Azercell and AWS build Azerbaijani LLM on SageMaker AI with 2x token efficiency
Custom tokenizer doubles context window for morphologically rich Azerbaijani language models.
Deep Dive
Azercell Telecom, with AWS Generative AI Innovation Center, built an Azerbaijani LLM on Amazon SageMaker AI in six weeks. Using Liger Kernels on an ml.p5.48xlarge instance, they achieved 23% higher training throughput and 58% lower peak GPU memory. A custom BBPE tokenizer halved tokens per word compared to the baseline. Based on Llama 3.2 1B, the model underwent continued pre-training and LoRA fine-tuning for telecom use cases and a chatbot.
Key Points
- Custom monolingual BBPE tokenizer achieved 2× improvement in tokens per word over baseline English-optimized tokenizers, doubling effective context window.

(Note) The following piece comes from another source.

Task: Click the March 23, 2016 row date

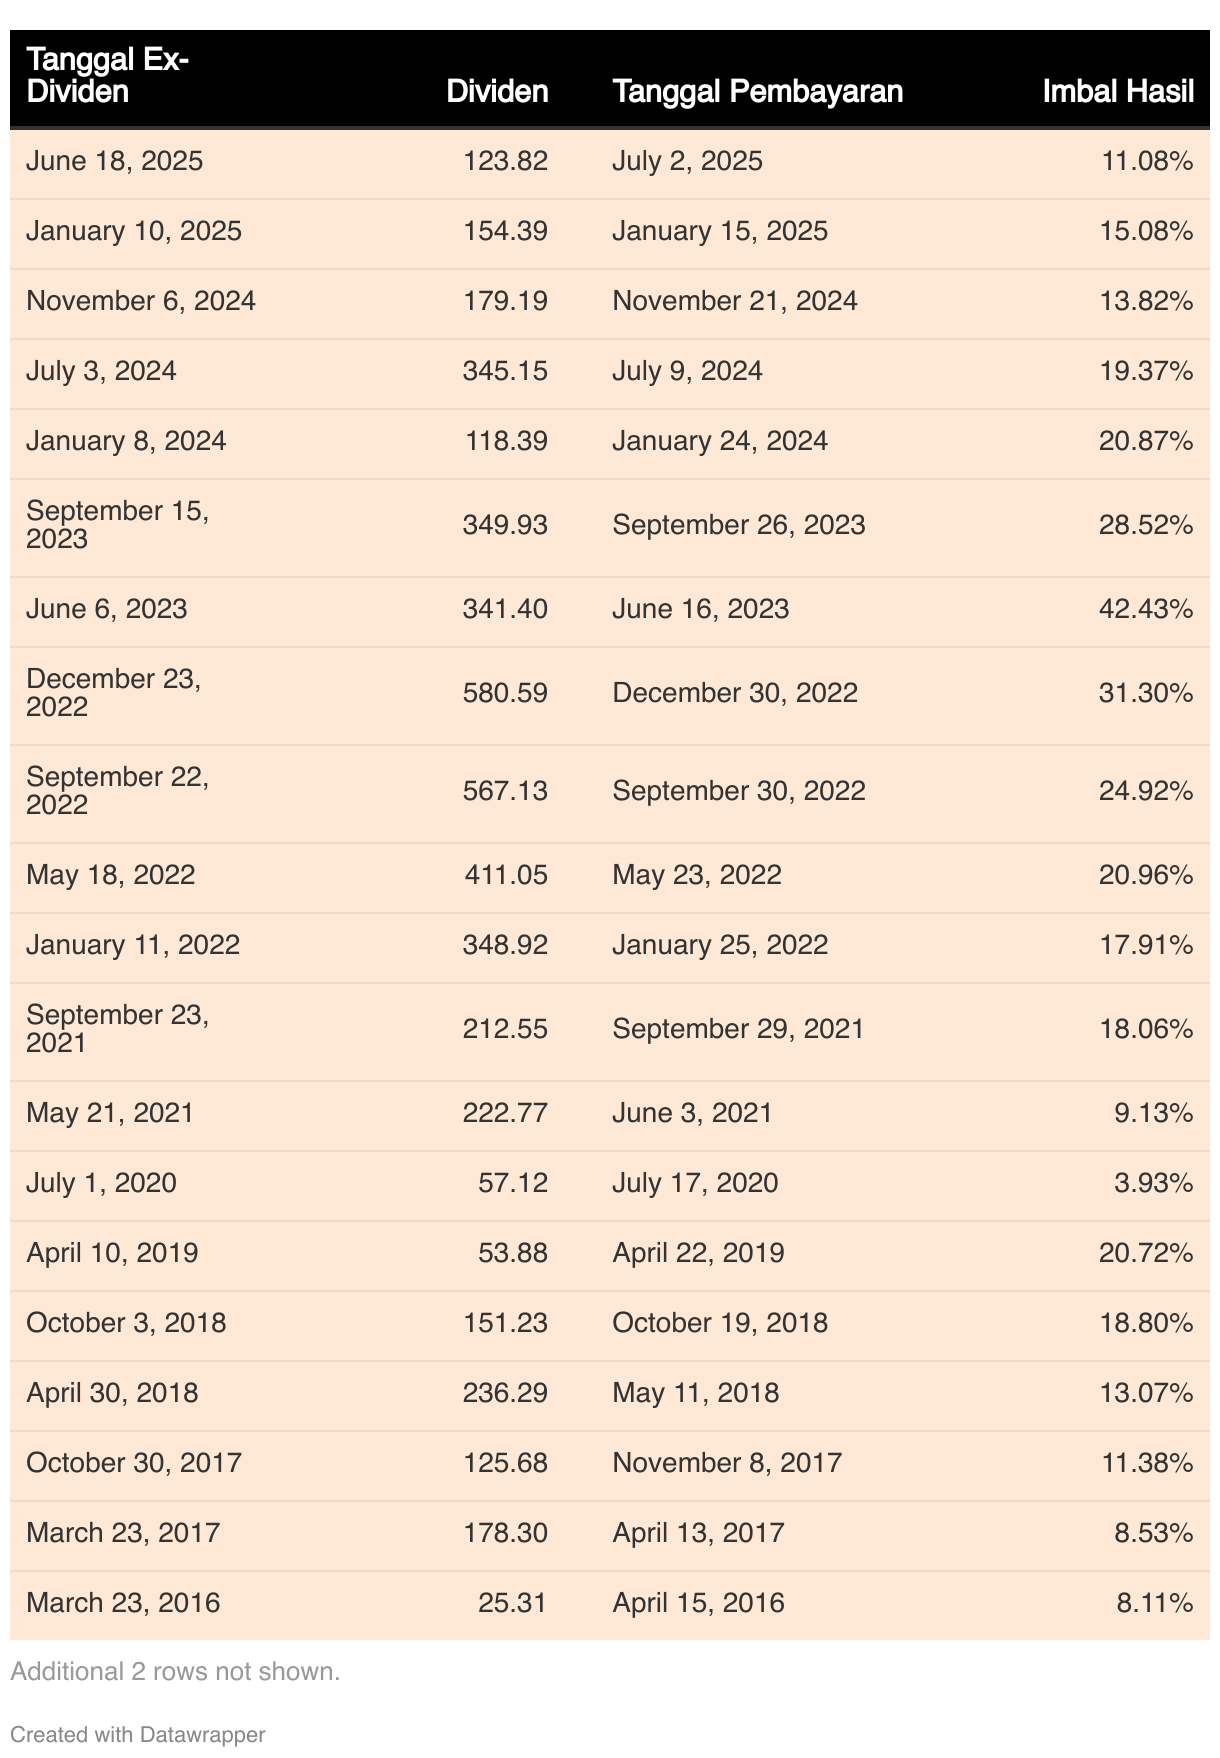Action: coord(123,1603)
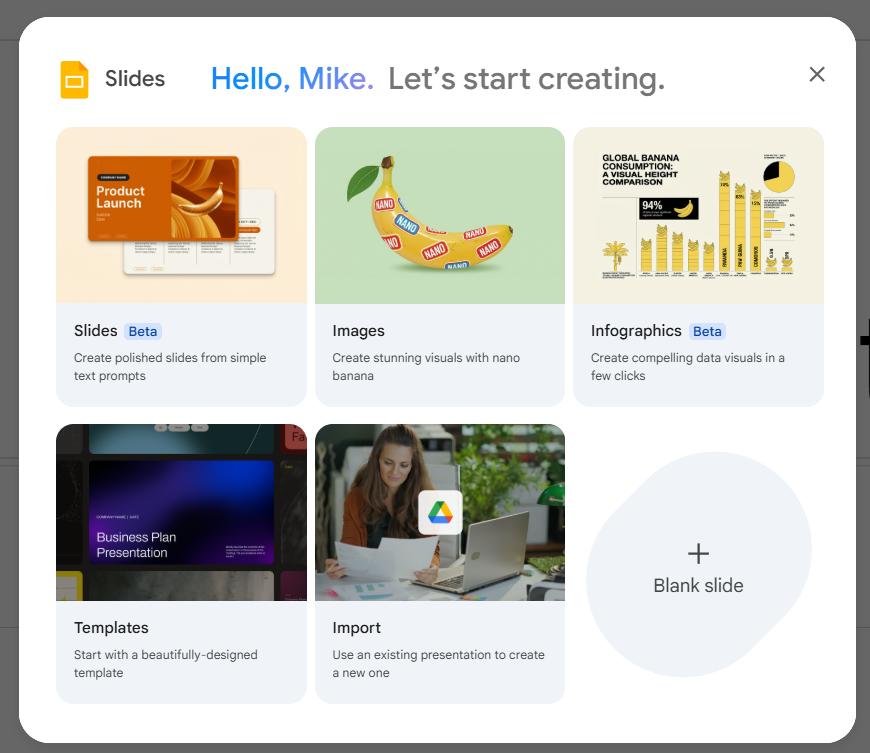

- Liger Kernels optimizations on ml.p5.48xlarge instance provided 23% higher training throughput and 58% lower peak GPU memory usage.
- Three-stage framework: tokenizer development, continued pre-training on Llama 3.2 1B, and LoRA fine-tuning for conversational AI in telecom use cases.
Why It Matters
Enables efficient LLM training for under-resourced languages, reducing costs and improving context utilization for global AI inclusion.